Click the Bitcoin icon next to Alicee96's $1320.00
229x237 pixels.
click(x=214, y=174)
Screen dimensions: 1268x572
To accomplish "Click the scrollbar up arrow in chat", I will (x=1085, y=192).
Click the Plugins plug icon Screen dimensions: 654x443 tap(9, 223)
--- --- ---
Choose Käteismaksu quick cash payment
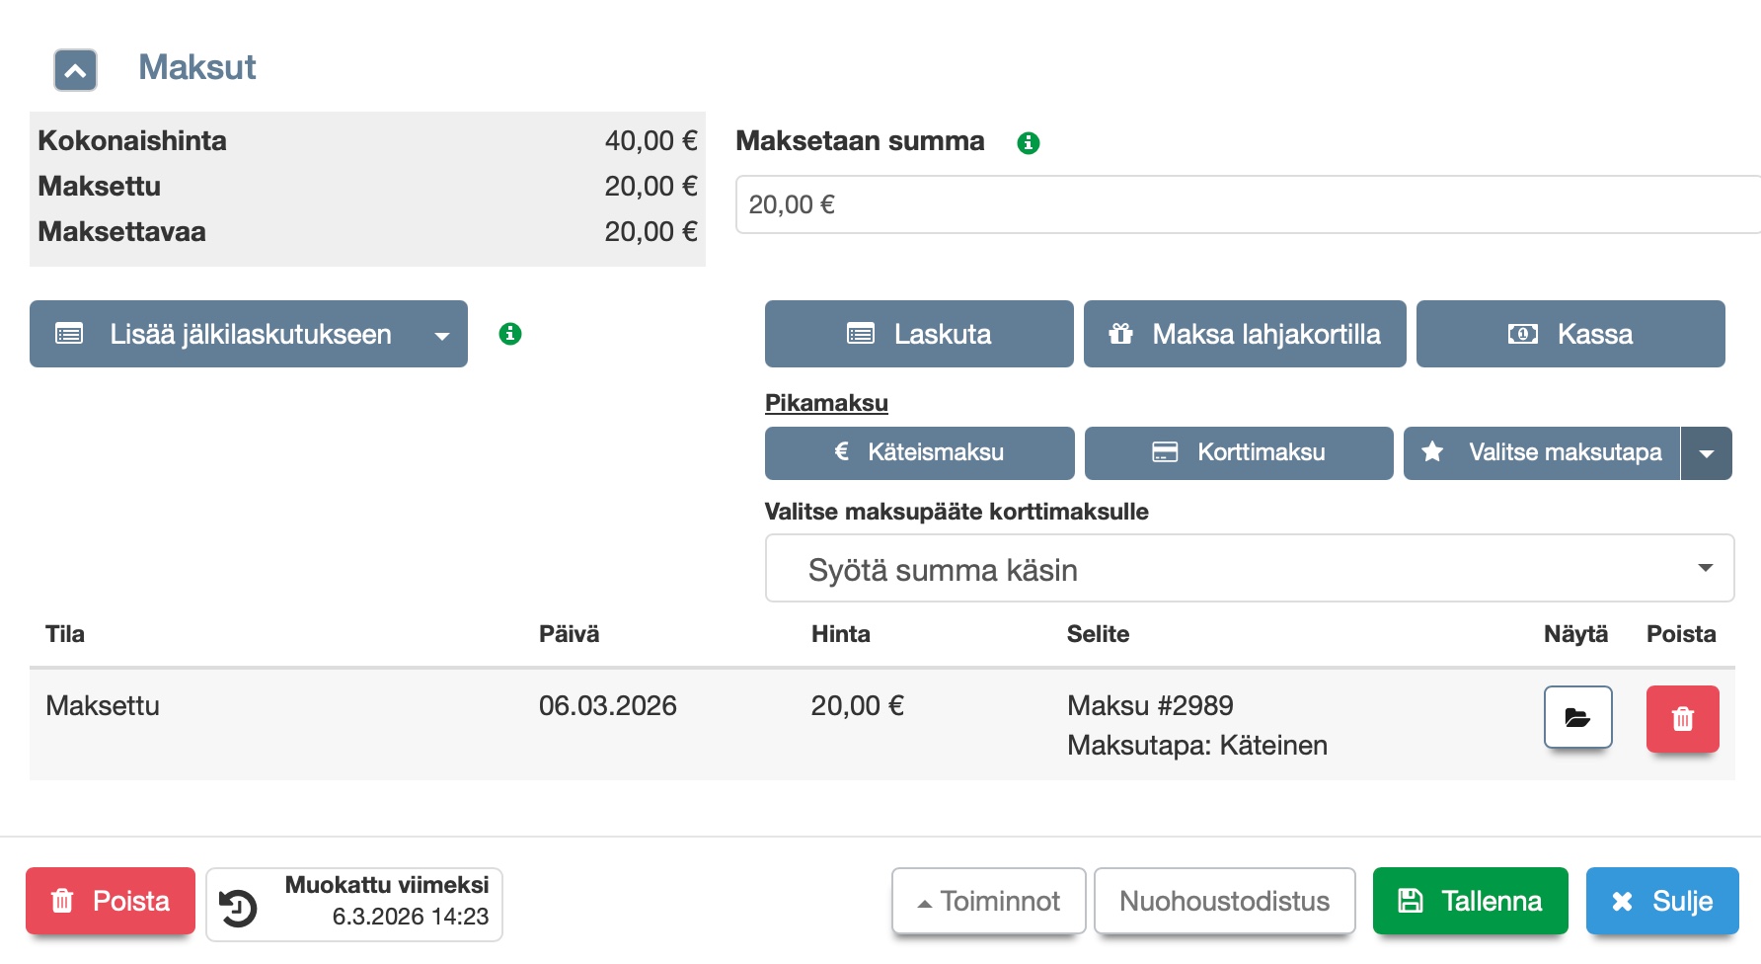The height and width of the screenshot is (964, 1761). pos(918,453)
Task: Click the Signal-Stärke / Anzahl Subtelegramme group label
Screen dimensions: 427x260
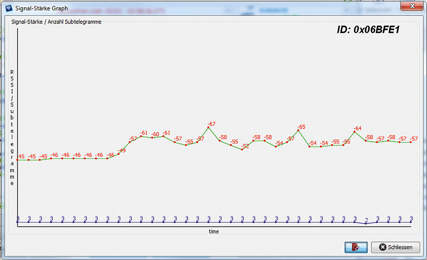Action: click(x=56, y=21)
--- --- ---
> _Task prompt_
In the entries above, find each line containing the string "icon" and copy it.

> _Task result_
Click the Bitcoin icon next to Alicee96's $1320.00
Click the Plugins plug icon Screen dimensions: 654x443 tap(9, 223)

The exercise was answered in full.